● Directions for this task
What is needed is an exact transcription of the line containing "Instruction: Sort by" and every line after it through the end of the entries below, with no pictures.

● Data shown

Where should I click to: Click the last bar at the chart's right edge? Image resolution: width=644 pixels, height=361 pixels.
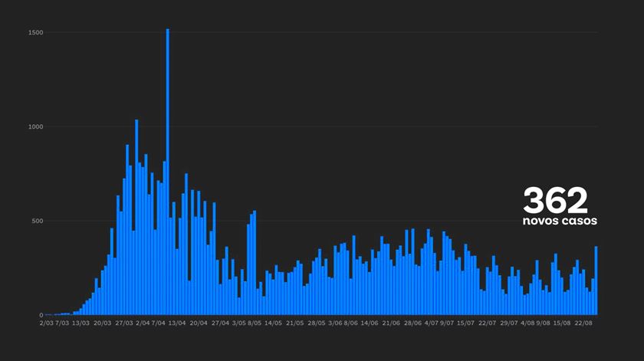596,281
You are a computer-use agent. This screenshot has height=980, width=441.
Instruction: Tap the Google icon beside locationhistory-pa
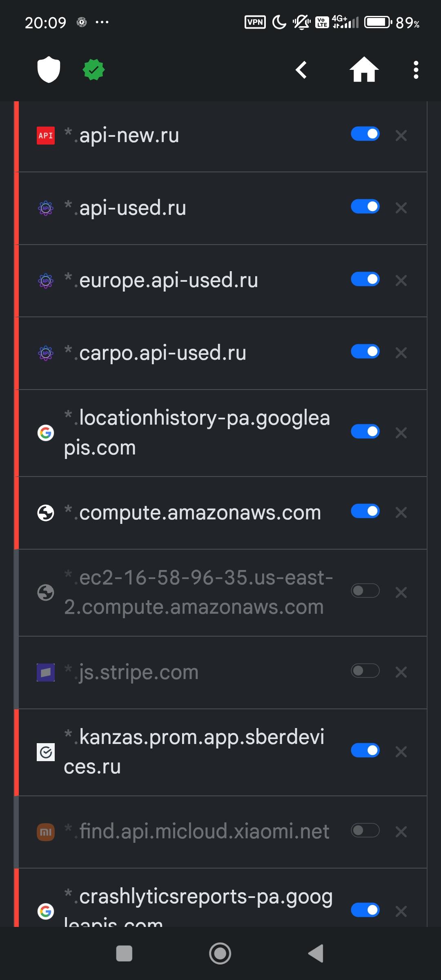pyautogui.click(x=46, y=432)
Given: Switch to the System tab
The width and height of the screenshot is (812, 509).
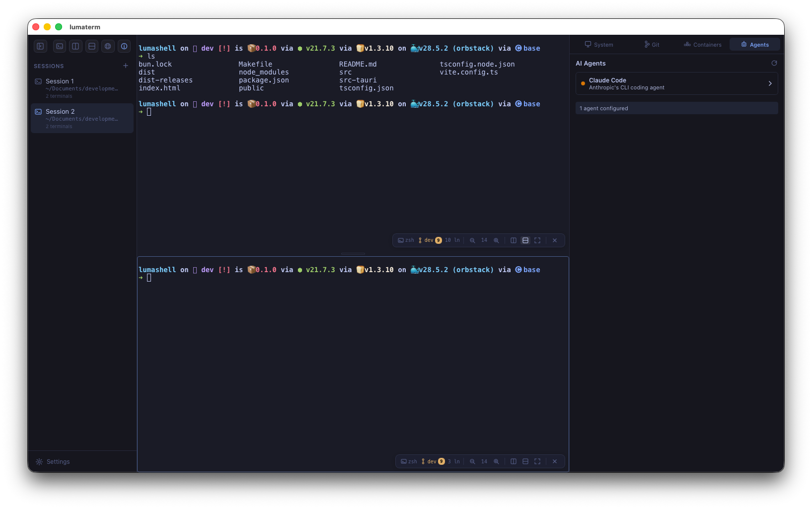Looking at the screenshot, I should click(x=598, y=45).
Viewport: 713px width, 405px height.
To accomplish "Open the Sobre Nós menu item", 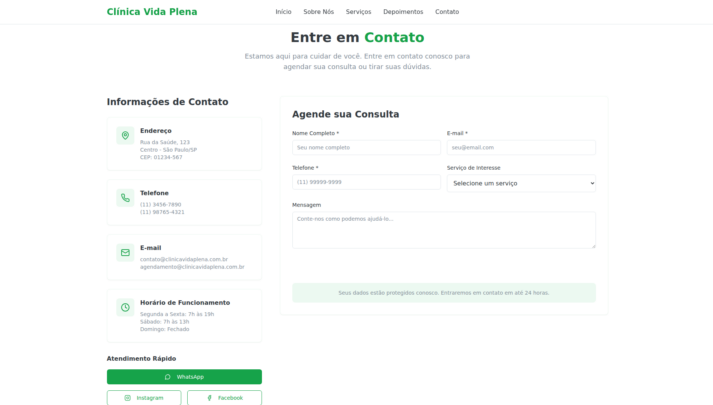I will pos(318,12).
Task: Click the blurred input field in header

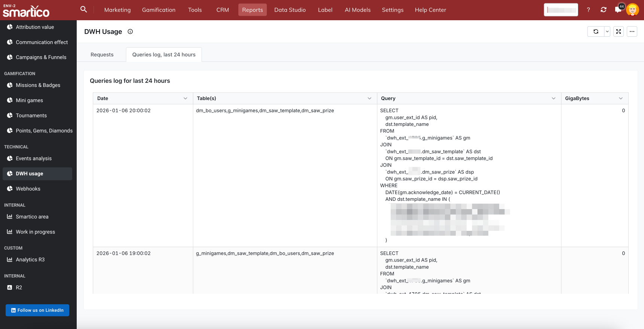Action: tap(561, 10)
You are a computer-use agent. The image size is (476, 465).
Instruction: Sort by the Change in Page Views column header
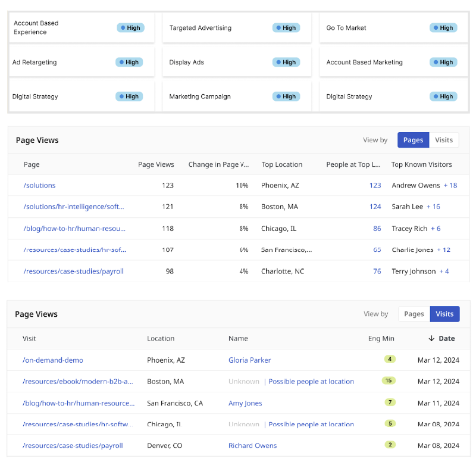point(218,165)
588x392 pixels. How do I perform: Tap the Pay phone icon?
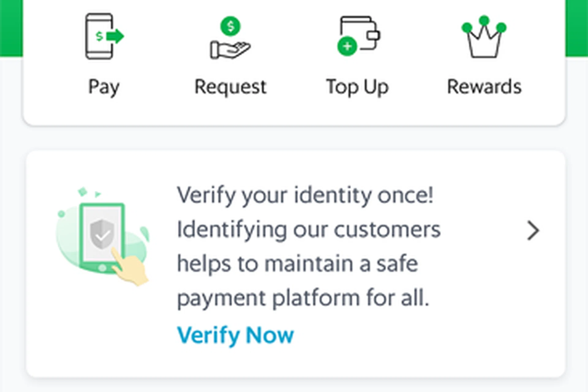[x=100, y=36]
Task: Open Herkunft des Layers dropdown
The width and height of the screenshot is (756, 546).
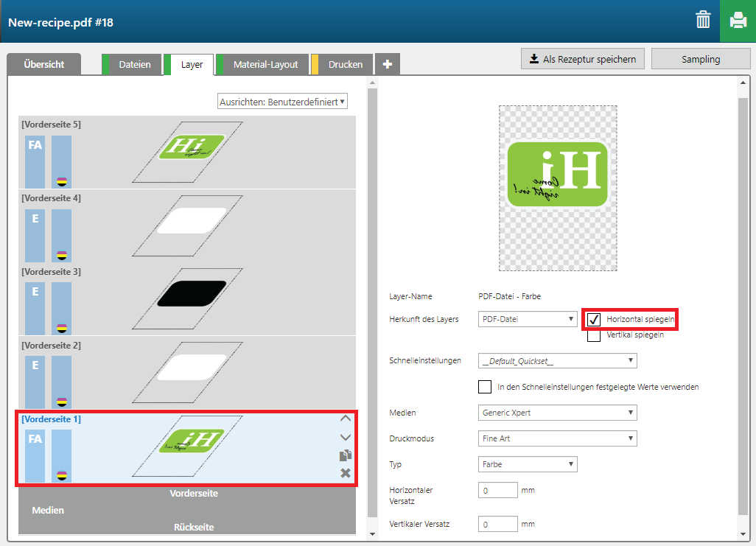Action: click(528, 319)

● Task output
Instruction: Sort by the Change in Page Views column header
point(218,165)
588x392 pixels. How do I perform: Tap the Pay phone icon?
[x=100, y=36]
Task: Open Herkunft des Layers dropdown
The width and height of the screenshot is (756, 546).
Action: click(528, 319)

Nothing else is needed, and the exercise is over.